§ **What is asked**
In the rows below, switch every "icon" to "symbol" and write the lines out again with nothing else changed.

§ **Data section**

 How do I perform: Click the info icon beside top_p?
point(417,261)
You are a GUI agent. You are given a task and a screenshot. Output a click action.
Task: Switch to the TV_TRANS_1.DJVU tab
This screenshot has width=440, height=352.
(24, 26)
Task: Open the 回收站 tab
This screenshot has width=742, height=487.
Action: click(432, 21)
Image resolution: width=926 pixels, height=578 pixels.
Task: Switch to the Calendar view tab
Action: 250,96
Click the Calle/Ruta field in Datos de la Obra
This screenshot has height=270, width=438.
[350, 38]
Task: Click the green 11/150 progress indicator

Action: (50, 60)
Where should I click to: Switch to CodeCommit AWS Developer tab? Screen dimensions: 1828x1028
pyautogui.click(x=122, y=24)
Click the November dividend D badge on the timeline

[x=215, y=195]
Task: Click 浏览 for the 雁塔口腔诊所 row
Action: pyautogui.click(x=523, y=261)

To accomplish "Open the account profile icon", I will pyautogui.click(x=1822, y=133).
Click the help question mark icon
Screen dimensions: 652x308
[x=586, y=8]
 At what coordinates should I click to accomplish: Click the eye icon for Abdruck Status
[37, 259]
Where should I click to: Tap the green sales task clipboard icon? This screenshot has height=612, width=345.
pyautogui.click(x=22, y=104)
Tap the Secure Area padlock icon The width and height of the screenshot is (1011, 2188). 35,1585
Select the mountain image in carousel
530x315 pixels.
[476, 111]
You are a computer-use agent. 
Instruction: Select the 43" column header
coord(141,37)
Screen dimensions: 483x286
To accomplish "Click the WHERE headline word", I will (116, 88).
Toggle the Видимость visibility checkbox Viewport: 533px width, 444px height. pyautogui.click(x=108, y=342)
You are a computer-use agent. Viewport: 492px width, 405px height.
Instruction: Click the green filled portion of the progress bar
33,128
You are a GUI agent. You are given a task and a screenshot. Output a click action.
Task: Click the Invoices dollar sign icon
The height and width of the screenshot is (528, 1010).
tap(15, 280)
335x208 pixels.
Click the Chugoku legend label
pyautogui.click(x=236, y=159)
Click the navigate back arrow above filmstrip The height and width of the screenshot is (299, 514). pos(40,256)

§ **Output**
 How do I perform: Click the info symbol beside top_p?
point(417,261)
You are a GUI agent. You are given a task and a screenshot. Output a click action.
Task: Switch to the TV_TRANS_1.DJVU tab
This screenshot has width=440, height=352.
(24, 26)
Task: Open the 回收站 tab
This screenshot has width=742, height=487.
Action: click(432, 21)
Image resolution: width=926 pixels, height=578 pixels.
Task: Switch to the Calendar view tab
Action: 250,96
Click the Calle/Ruta field in Datos de la Obra
This screenshot has height=270, width=438.
[350, 38]
Task: Click the green 11/150 progress indicator

Action: (50, 60)
Where should I click to: Switch to CodeCommit AWS Developer tab? Screen dimensions: 1828x1028
pyautogui.click(x=122, y=24)
Click the November dividend D badge on the timeline

[x=215, y=195]
Task: Click 浏览 for the 雁塔口腔诊所 row
Action: pyautogui.click(x=523, y=261)

To accomplish "Open the account profile symbol", I will pyautogui.click(x=1822, y=133).
Click the help question mark symbol
Screen dimensions: 652x308
[x=586, y=8]
 At what coordinates should I click to accomplish: Click the eye symbol for Abdruck Status
[37, 259]
Where should I click to: Tap the green sales task clipboard symbol? This screenshot has height=612, width=345.
pyautogui.click(x=22, y=104)
Tap the Secure Area padlock symbol The width and height of the screenshot is (1011, 2188). 35,1585
Select the mountain image in carousel
530x315 pixels.
[476, 111]
You are a computer-use agent. 
Instruction: Select the 43" column header
coord(141,37)
Screen dimensions: 483x286
To accomplish "Click the WHERE headline word", I will (116, 88).
Toggle the Видимость visibility checkbox Viewport: 533px width, 444px height. pyautogui.click(x=108, y=342)
You are a computer-use agent. Viewport: 492px width, 405px height.
Instruction: Click the green filled portion of the progress bar
33,128
You are a GUI agent. You are given a task and a screenshot. Output a click action.
Task: Click the Invoices dollar sign symbol
The height and width of the screenshot is (528, 1010).
tap(15, 280)
335x208 pixels.
Click the Chugoku legend label
pyautogui.click(x=236, y=159)
Click the navigate back arrow above filmstrip The height and width of the screenshot is (299, 514). pos(40,256)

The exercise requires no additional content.